■ ANWEISUNGEN UND VORGABEN ■
Gib alle folgenden Einträge Zeile für Zeile als nummerierte Liste wieder und lass dabei leere Zeilen weg. Die Bilder übernimmst du nicht in die Antwort.
══ ZEILEN
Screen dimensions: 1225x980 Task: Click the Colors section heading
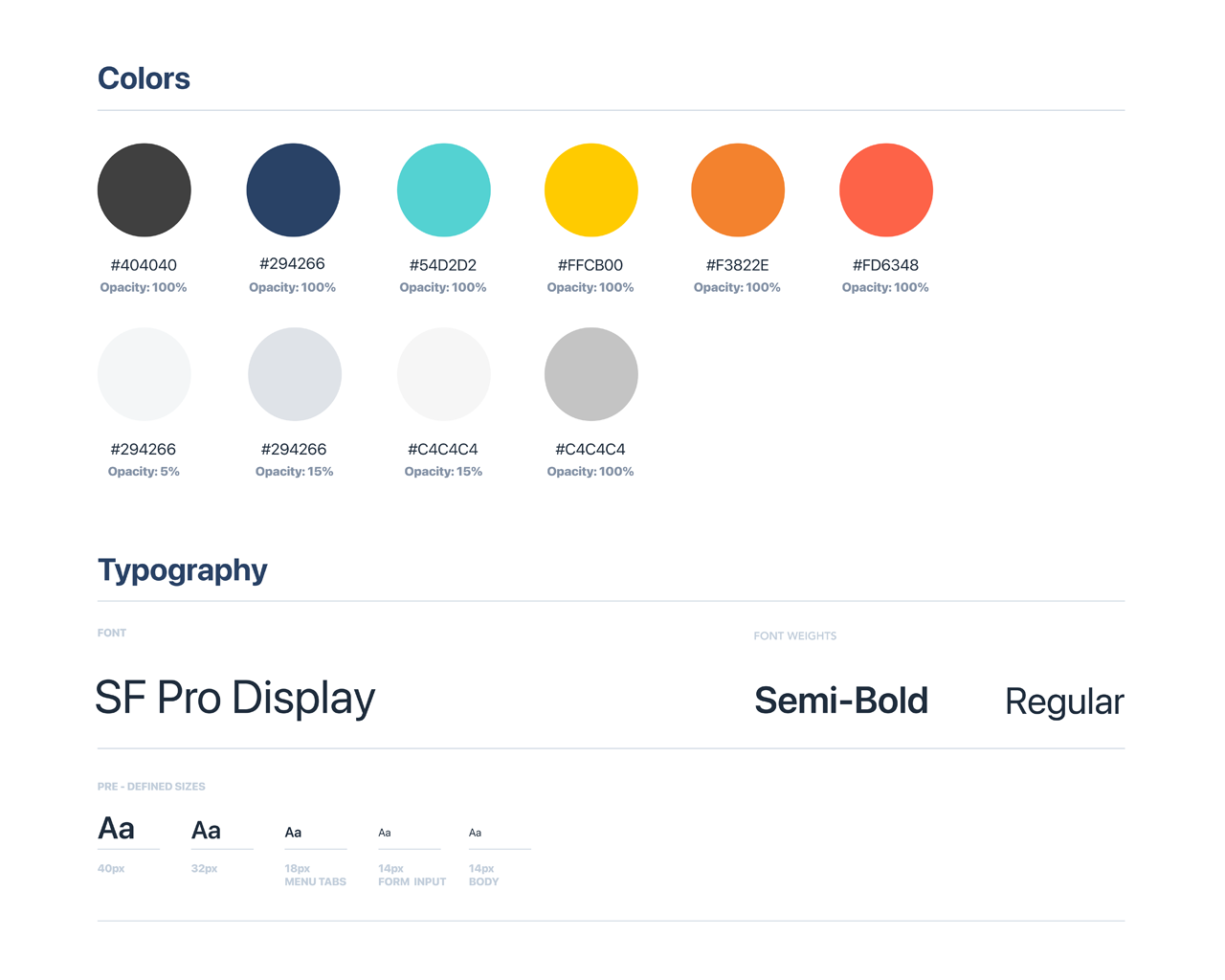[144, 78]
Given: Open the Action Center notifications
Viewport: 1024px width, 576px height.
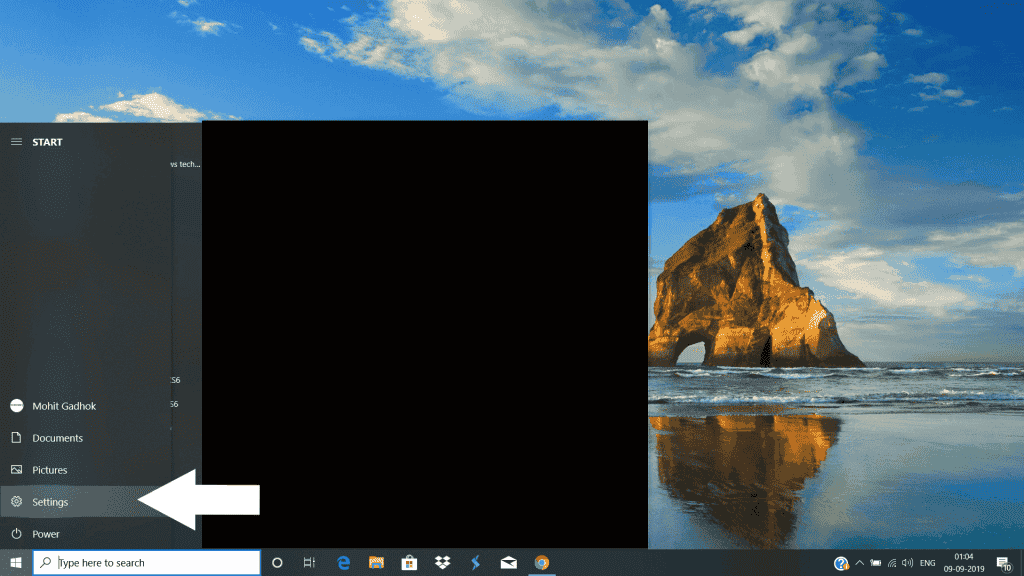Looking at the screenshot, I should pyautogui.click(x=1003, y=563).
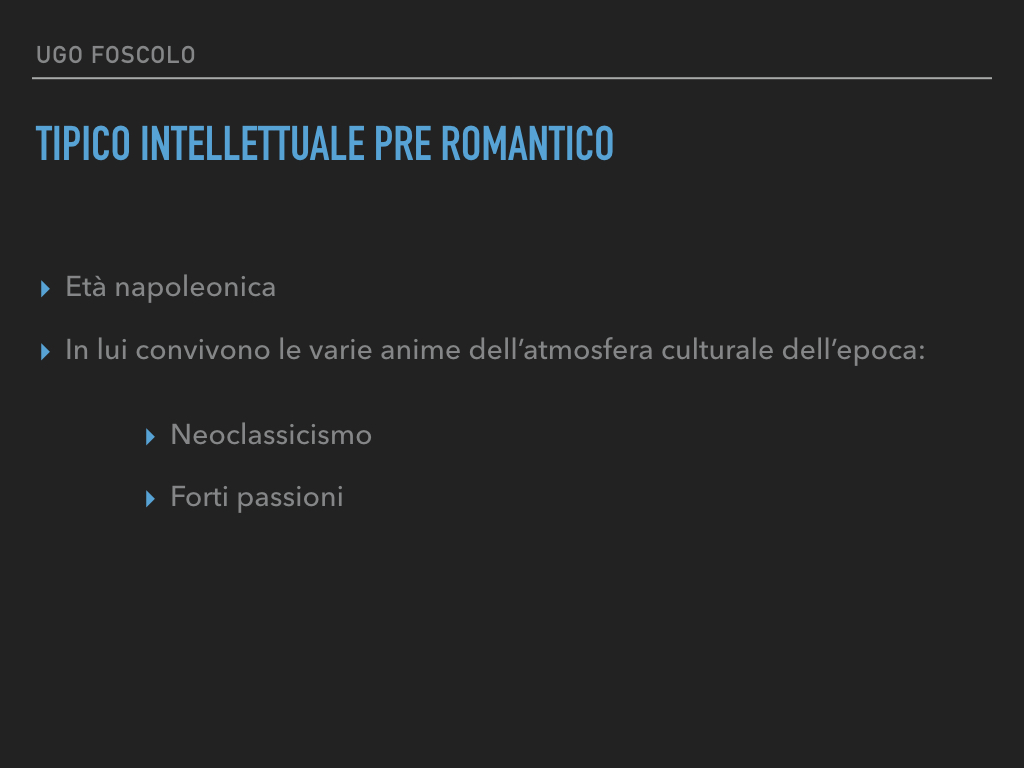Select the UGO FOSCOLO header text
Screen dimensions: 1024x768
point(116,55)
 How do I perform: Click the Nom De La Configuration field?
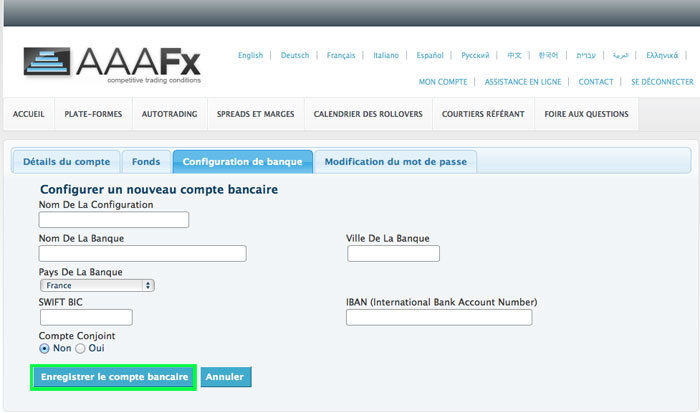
════
■ VOLLSTÄNDIGE ANTWORT ■
1. Screen dimensions: 1225x980 Task: Click the Colors section heading
2. [144, 78]
3. Given: Open the Action Center notifications
4. Viewport: 1024px width, 576px height.
5. Looking at the screenshot, I should pyautogui.click(x=1003, y=563).
6. Select the UGO FOSCOLO header text
7. Screen dimensions: 1024x768
8. point(116,55)
9.  How do I perform: Click the Nom De La Configuration field?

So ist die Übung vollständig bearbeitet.